Mr Rees-Mogg said UNICEF “should be ashamed”.

UNICEF, which provides humanitarian and development aid to children in 190 countries, has described the coronavirus pandemic as the most pressing crisis since World War II. In the UK, it was warned that the situation has worsened for many more families since March, in addition to the 2.4 million children who were already food unsafe.

UNICEF announced this week that it has partnered with Sustain, a UK food and agriculture organization, to reach thousands of children, most of them in south London. The children will be given breakfast during the two-week Christmas vacation and mid-term break in February, the organization said, adding that the operation would cost $ 1 million.


Dec. 18, 2020, 8:09 am ET

Zarah Sultana, a Labor lawmaker whose question in parliament led to Mr Rees-Mogg’s comments on UNICEF, was angry at his response.

“It is shameful for children to get hungry,” she said. “It’s not shameful to feed them.”

UNICEF’s director of programs and advocacy in the UK, Anna Kettley, said Thursday that it was the organization’s mission to help the world’s poorest children. She said the UK program is a one-off response to support vulnerable children and families during the pandemic.

“We believe that every child is important and deserves to survive and thrive, no matter where they are born,” she said.
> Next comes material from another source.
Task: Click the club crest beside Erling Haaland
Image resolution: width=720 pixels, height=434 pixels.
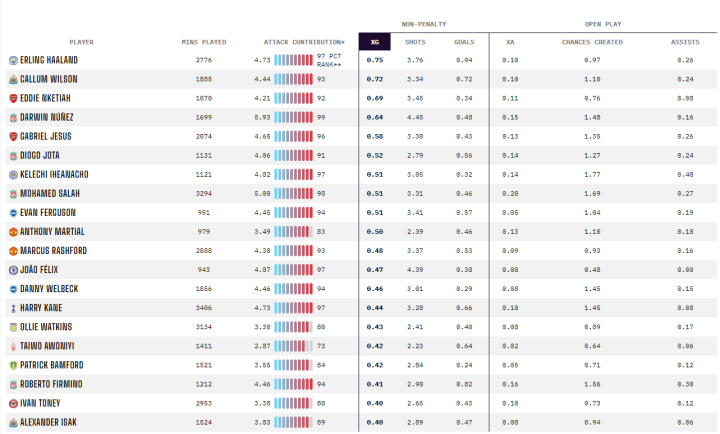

With Britain facing a deeper recession than any other country in Europe or North America, food insecurity was widely publicized by Marcus Rashford, the 23-year-old soccer star who this year helped feed millions of children in the country.

When the nation went down and schools closed in the spring, Mr Rashford launched a campaign to donate food to the 1.5 million children in England who qualify for free school meals. He has received support across the country and thousands of cafes, restaurants, pubs and individuals have since donated food or money to charity.

Twice that year, first in June and again last month, Rashford pressured Prime Minister Boris Johnson’s administration to extend the free school lunch program during the holidays, even after schools reopened. The latest package, valued at £ 170 million (US $ 230 million), calls for free meals for children over the Easter, Summer and Christmas holidays in 2021.

Most schools in the UK have breakfast clubs, a pre-class period when children who have not had a chance to eat at home are offered porridge, eggs, toast and orange juice. Mr Rashford has said that he has benefited from such free meals.

“I really had no choice but to go to the breakfast club,” he told the New York Times in May.